Presentation to the United Nations July 18, 1995
by Carol Jacobs, Cayuga Bear Clan Mother
Mr. Ambassador, Chief Shenandoah, Distinguished Guests, Chiefs, Clanmothers, panel: It is my duty to help bring to and end the Haudenosaunee presentation. Chief Harvey Longboat of the Cayuga Bear Clan will be doing the actual closing.
You have heard how we began our meeting today, bringing our minds together in thanks for every part of the natural world. You have heard how we are grateful that each part of the world continues to fulfill the responsibilities that have been set for it by our Creator. It is how we begin every meeting, and how we end every meeting, and how we will end this day.
Most of our ceremonies are about giving thanks, at the right time and in the right way. They are what was given to us, what makes us who we are. They enable me to speak to you about life itself.
We draw no line between what is political and what is spiritual. Our leaders are also our spiritual leaders. Maintaining our ceremonies is an important part of the work of the chiefs and clan mothers. This is right: there is nothing more important than preserving life, recording life, and that is what the ceremonies do.
We are told that when this land was being created, our Creator was challenged to a bet by his brother. The subject of their game was: would there be life? And in one throw, supported by all the living forces of the natural world, our Creator won this bet. He won it all for us. He won it for all of us. We commemorate this each year in part of our Midwinter ceremonies.
This is not just a quaint legend. It is a reminder that, as scientists now agree, life on earth is the result of chance, as well as of intent. Life on earth is a fragile matter. That magnificent gamble could have gone the other way: life could just as easily not have been at all.
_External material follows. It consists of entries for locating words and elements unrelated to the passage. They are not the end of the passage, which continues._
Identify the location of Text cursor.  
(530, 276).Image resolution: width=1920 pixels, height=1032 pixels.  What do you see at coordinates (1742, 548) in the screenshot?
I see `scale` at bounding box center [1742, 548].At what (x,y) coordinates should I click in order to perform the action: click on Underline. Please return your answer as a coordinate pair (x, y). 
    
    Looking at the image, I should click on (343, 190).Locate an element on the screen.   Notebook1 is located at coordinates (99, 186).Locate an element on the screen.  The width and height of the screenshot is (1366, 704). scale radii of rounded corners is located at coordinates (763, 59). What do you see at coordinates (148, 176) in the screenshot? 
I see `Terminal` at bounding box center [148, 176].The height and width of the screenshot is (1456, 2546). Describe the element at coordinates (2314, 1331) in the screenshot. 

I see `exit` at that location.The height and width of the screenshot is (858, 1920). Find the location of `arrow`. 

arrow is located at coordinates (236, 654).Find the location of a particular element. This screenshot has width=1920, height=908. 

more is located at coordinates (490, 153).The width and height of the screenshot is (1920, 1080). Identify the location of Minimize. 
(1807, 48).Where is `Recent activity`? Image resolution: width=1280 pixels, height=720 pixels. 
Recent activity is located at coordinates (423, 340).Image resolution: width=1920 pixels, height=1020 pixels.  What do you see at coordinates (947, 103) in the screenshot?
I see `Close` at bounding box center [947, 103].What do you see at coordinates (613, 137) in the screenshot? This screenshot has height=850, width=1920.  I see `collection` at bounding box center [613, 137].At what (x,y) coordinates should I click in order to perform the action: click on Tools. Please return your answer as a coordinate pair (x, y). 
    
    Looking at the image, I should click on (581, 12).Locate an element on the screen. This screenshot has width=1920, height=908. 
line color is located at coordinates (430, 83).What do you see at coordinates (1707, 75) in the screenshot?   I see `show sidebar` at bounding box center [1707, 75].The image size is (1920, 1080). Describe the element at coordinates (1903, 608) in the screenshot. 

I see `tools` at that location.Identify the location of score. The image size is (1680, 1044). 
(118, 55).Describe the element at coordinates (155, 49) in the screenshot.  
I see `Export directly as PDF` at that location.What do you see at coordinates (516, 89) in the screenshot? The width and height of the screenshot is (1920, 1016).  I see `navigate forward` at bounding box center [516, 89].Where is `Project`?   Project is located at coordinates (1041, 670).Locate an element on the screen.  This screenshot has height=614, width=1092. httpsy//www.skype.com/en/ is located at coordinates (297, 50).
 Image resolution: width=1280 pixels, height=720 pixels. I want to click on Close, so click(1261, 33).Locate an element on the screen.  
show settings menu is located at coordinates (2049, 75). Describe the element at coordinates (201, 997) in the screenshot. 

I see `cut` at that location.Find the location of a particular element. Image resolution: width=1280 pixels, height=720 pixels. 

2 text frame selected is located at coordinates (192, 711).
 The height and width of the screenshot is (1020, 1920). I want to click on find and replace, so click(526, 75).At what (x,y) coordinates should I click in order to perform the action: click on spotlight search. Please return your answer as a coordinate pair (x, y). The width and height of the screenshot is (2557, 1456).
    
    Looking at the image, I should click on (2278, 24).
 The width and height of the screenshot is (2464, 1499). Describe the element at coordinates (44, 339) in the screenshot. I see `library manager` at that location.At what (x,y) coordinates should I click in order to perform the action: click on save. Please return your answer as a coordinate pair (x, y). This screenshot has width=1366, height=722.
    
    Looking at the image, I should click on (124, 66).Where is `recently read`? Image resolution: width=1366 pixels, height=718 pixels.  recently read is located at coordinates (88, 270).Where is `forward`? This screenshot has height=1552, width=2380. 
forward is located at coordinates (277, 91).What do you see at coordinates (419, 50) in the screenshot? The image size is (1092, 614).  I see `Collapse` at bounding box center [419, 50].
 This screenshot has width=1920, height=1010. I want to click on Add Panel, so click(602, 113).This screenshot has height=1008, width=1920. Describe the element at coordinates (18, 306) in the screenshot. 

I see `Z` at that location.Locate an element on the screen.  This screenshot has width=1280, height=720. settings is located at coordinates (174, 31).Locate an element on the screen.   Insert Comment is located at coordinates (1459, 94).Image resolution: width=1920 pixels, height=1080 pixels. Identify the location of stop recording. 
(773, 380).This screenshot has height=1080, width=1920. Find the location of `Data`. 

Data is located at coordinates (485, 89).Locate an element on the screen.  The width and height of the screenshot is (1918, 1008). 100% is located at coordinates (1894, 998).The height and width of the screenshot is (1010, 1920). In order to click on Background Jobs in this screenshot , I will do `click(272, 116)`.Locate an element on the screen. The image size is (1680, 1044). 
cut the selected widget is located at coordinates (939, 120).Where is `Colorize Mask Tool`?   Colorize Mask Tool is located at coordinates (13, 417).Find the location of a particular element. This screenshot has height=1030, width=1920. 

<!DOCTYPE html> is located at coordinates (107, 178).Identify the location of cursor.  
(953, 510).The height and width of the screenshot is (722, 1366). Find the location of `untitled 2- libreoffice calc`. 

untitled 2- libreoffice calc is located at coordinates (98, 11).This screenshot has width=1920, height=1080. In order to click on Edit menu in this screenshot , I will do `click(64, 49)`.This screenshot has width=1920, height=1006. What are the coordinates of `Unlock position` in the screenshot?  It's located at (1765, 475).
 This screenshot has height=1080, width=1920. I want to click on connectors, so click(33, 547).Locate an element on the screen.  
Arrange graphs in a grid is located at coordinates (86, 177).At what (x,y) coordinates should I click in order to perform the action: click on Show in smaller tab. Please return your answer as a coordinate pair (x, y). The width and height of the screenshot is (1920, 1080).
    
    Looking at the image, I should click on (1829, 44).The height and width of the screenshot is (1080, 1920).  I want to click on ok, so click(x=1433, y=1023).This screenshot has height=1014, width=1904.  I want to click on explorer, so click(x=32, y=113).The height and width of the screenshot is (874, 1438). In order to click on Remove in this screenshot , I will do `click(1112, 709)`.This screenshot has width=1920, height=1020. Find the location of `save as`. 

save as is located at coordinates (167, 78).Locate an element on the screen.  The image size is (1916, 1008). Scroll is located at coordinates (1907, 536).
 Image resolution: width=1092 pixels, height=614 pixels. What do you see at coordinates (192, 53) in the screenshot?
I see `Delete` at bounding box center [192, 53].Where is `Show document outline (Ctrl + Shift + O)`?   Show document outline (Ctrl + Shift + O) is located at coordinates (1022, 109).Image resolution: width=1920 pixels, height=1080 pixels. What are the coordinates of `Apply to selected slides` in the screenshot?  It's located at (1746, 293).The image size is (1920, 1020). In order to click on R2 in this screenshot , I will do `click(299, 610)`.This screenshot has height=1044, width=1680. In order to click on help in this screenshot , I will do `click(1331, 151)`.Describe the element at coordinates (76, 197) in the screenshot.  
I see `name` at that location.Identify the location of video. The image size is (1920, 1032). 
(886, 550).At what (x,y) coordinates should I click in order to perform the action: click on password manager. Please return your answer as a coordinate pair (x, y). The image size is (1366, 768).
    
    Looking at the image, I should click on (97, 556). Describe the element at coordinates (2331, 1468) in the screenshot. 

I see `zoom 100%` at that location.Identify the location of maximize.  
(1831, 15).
That is a reason for constantly giving thanks. We know very well how close life still is to not being. The reminders are all around us.
Among us, it is women who are responsible for fostering life. In our traditions, it is women who carry the seeds, both of our own future generations and of the plant life. It is women who plant and tend the gardens, and women who bear and raise the children. It is my right and duty, as a woman and a mother and a grandmother, to speak to you about these things, to bring our minds together on them.
In our ceremonies and dances, we move counter-clockwise. That is, in this part of the world, earth-wise. In our dances, the women's feet never leave the ground, never leave Mother Earth. This is intentional: we constantly remind ourselves of our connection to the earth, for it is from the earth that life comes.
Our prophecies tell us that life on earth is in danger of coming to an end. Our instructions tell us that we are to maintain our ceremonies, however few of us there are, and to maintain the spirit of those ceremonies, and the care of the natural world.
In making any law, our chiefs must always consider three things: the effect of their decision on peace; the effect on the natural world; and the effect on seven generations in the future. We believe that all lawmakers should be required to think this way, that all constitutions should contain these rules.
We call the future generations "the coming faces". We are told that we can see the faces of our children to come in the rain that is falling, and that we must tread lightly on the earth, for we are walking on the faces of our children yet to come. That attitude, too, we want to have you learn and share.
To us, it does not matter whether it can be scientifically proved that life as we know it is in danger. If the possibility exists, we must live every day as if it were true -- for we cannot afford, any of us, to ignore that possibility. We must learn to live with that shadow, and always to strive toward the light.
We are not a numerous people today. We believe that people who are close to the earth do not allow their numbers to become greater than the land can bear.
We are not an industrialized people today. We do not carry economic power. Our people and lands are like a scattering of islands within a sea of our neighbours, the richest nations in the world.
And yet I tell you that we are a powerful people. We are the carriers of knowledge and ideas that the world needs today. We know how to live with this land: we have done so for thousands of years and have not suffered many of the changes of the Industrial Revolution, though we are being buffeted by the waves of its collapse.
Our families are beyond the small, isolated nuclear families that are so convenient to big industry and big government and so damaging to communities.
Our clans and names give people identity, not facelessness.
Our governments still follow natural law.
Our governments also face challenges---physical, political, legal and moral. We recognize that those challenges come from within our communities as well as from the peoples around us.
We know that we, as communities and as a people, are facing an environmental crisis. We know that we do not have the resources to be able to resolve that crisis by ourselves. That is why we are here, seeking partners.
But we also know that all the world faces the same crisis; that every people and every living thing shares the same challenges. And we are here to offer our partnership, our knowledge and our ideas.
It is time to move beyond "calls to action" and well-meaning agendas. The forces that are injuring our Mother the Earth are not waiting to create subcommittees, to set dates for meetings, to set budgets.
Today we have met, we have taken one another's hands, and we have begun to make commitments. As we leave, the words of thanksgiving will echo in our ears, reminding us that not only our own future generations, but every living thing, relies on us to fulfill our responsibilities as they fulfill theirs.
We need no greater challenge than that.